After sitting for a little over a week it's grainy and has little air bubbles in it. It was the first time I have used  Shea Butter for Lip balm, could this be the cause? To hot maybe? The first few days it was perfect. Can it be saved or should I toss and start over? Help, Help!


----------



## Lindy (May 29, 2009)

I expect the graininess is from the Shea Butter - when you heat Shea it can get a little grainy.  Not sure about the air bubbles though....


----------



## carebear (May 29, 2009)

in theory you can temper it, but I personally have never had any luck with that.

I finally just pulled all the butters out of my formula and replaced with palm oil.

there is a product called butterEZ that is supposed to prevent graininess but I've not finished testing it yet (and it ain't cheap)


----------



## nae65 (May 29, 2009)

Thanks so much. I guess I could try to temper it. Don't have much to lose at this point if it doesn't work. I'll look into the ButterEZ. Has anyone else ever worked with it before and if so how were your results? Any problems?
Thank you again


----------



## kslo78 (May 29, 2009)

I thought I read somewhere that if you heat up shea butter and then cool it down really quick it avoids the graininess.  I did a foot balm a few weeks ago and stuck it in the freezer to harden up. It had shea.  I don't feel any graininess to it.


----------



## rubato456 (May 29, 2009)

i just did a new batch of lip balm which i had to pitch because of graininess. i had changed two things....i added about 1 tsp of shea butter but i also used a different wax, instead of candelilla wax i used that other one that also starts w/ a 'c' but can't remember the name of it now....too tired to get up to look at the bag......i'm annoyed because i stupidly pour a batch 0f 50 lip balms and i'm going to either have to toss them all or say these grainy beauties for myself and my family. we' have a life time supply of yucky minty lip balms. oh well at least i ddin't make more.....i thought shea butter would be a good addition...what about adding tne shea butter after the wax is melted and when it is starting to cool down. i bought a vegan lip balm tnat has shea butter in it and also jojoba oil i'd like to make one like that. i'ts not grainy at all.....i wonder if they don't add the shea butter when it is barely warm....ill try that


----------



## madpiano (Jun 23, 2009)

I make mine with shea butter an cocoabutter and no grainyness yet. 

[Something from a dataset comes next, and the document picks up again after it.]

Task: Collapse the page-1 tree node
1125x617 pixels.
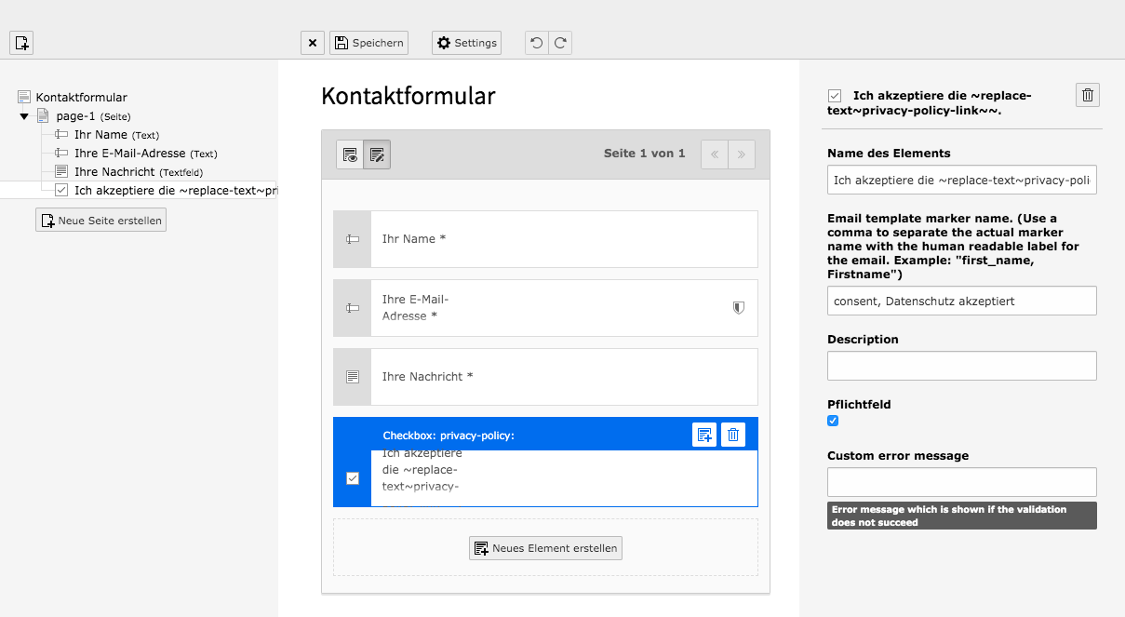Action: 24,115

I put the cocoa butter, almond oil and castor oil and beeswax in a small pan and heat VERY gently until it just melts, then take it off the heat stir a while until they are fully melted, then add the shea butter and stir some more. After that add the flavour and pour. 

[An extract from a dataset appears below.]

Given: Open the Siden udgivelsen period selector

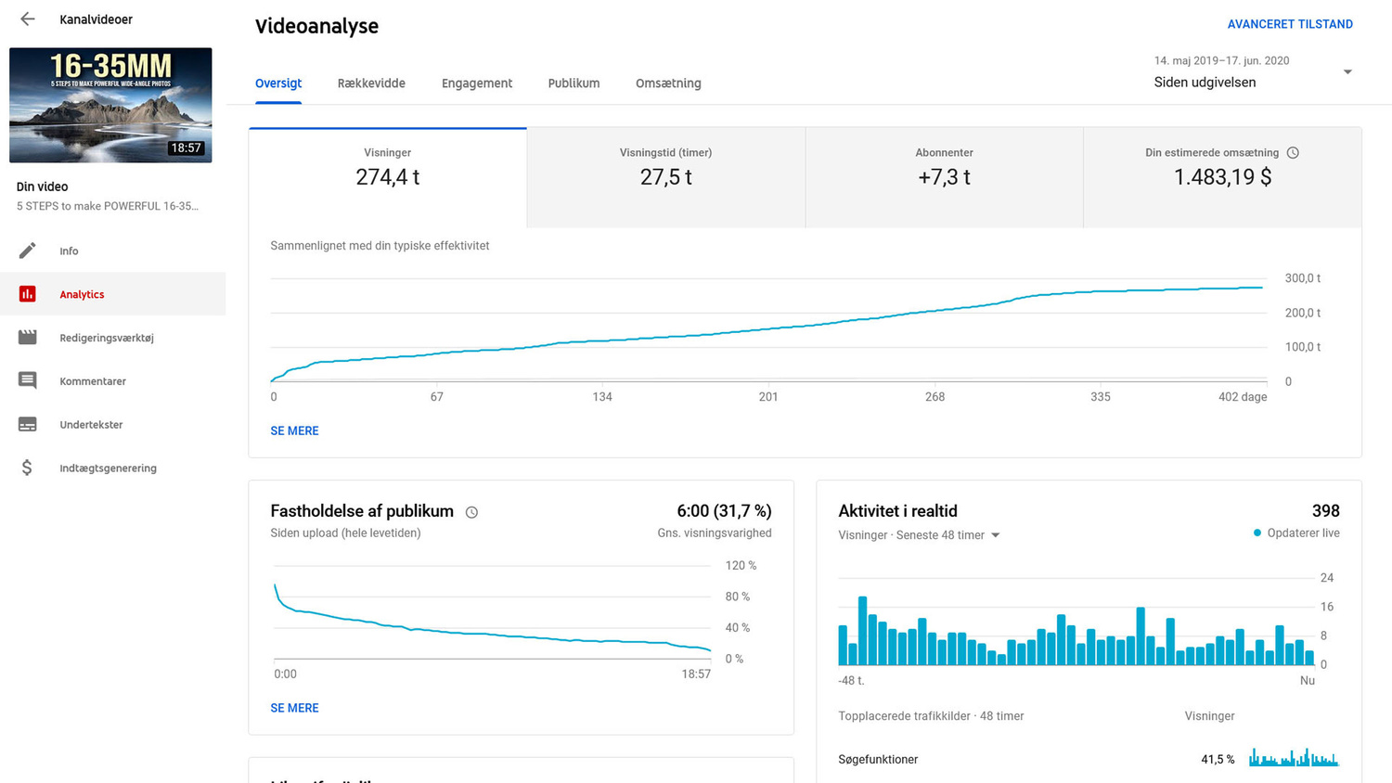Looking at the screenshot, I should [x=1205, y=83].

It means I have to work very fast aftr the shea butter is added or it starts to set in the pot, but no grains yet and my daughter carries hers in her pockets, so it warms up and cools down all the time. They never last too long, but I have a jar here in front of me thats 2 months old and no grains in that one either (and it's been in the car and in the cold)


----------



## carebear (Jun 24, 2009)

I've been having great success with the Butter EZ.  From the INCI it seem's that it's basically coconut oil (go figure).  

A few years ago I had great lip balms - no graining.  But as soon as I got to the point of selling them- BAM!!!  Grains.  And then the damned things invaded my solid lotions.  

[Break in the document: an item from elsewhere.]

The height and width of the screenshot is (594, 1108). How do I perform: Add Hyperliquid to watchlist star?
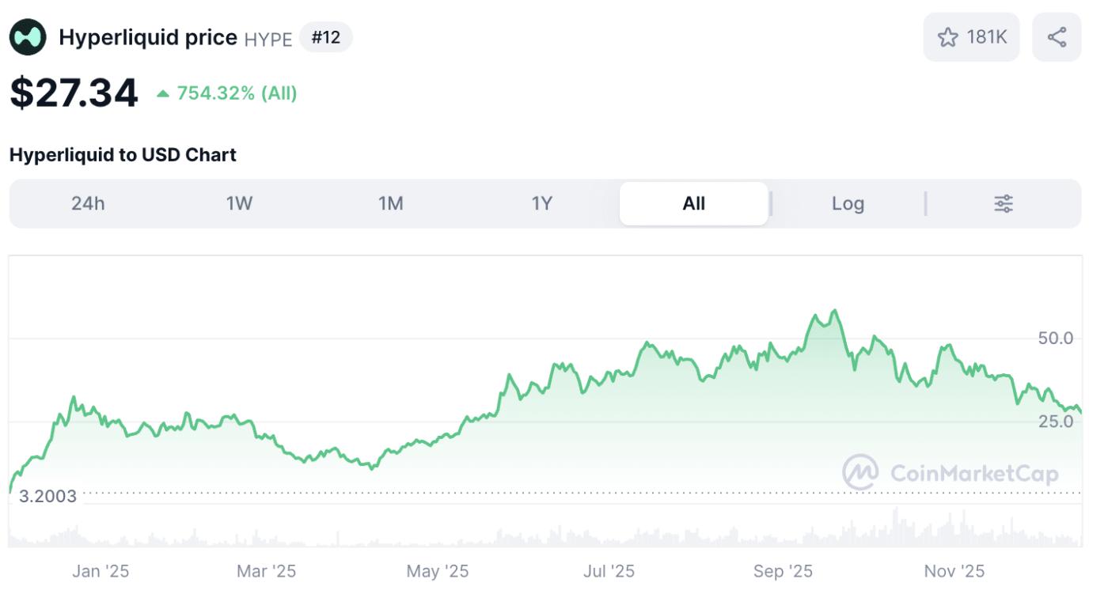point(947,37)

Shea and cocoa butters - kiss of death
Kokum seemed stable - for a while

So I went to palm.  But now with Butter EZ I'm back with my butters and happy as a clam.

= and yes candelilla wax can be problematic if it doesn't get fully and completely melted.  since it has a high MP, you need to get your mix darned hot to be sure.  It's MP is in the area of 160F.

(for reference, the MP of cocoa butter is about 98-100F, and of beeswax is about 145)


----------



## Guest (Jun 25, 2009)

Great tips , thank you all , I haven't tried lip balms yet 

Kitn


----------



## mandolyn (Jun 28, 2009)

I discovered my shea butter had crystals in it when it arrived. I let it sit at room temp & whipped it. There were the crystals, so it wasn't from heating it. I heated it up to the melting point & held it there for 20 mins. No more crystals.

I don't use shea butter in lip balms anymore since it melts in warm weather.


----------



## nae65 (Jun 29, 2009)

Have you noticed any grains coming back? I have about 2 pounds that are grainy thought I might give the heating and hold for 20 min a try


----------



## mandolyn (Jun 30, 2009)

nae65 said:
			
		

> Have you noticed any grains coming back? I have about 2 pounds that are grainy thought I might give the heating and hold for 20 min a try



No, once I heated & held it the crystals didn't return.


----------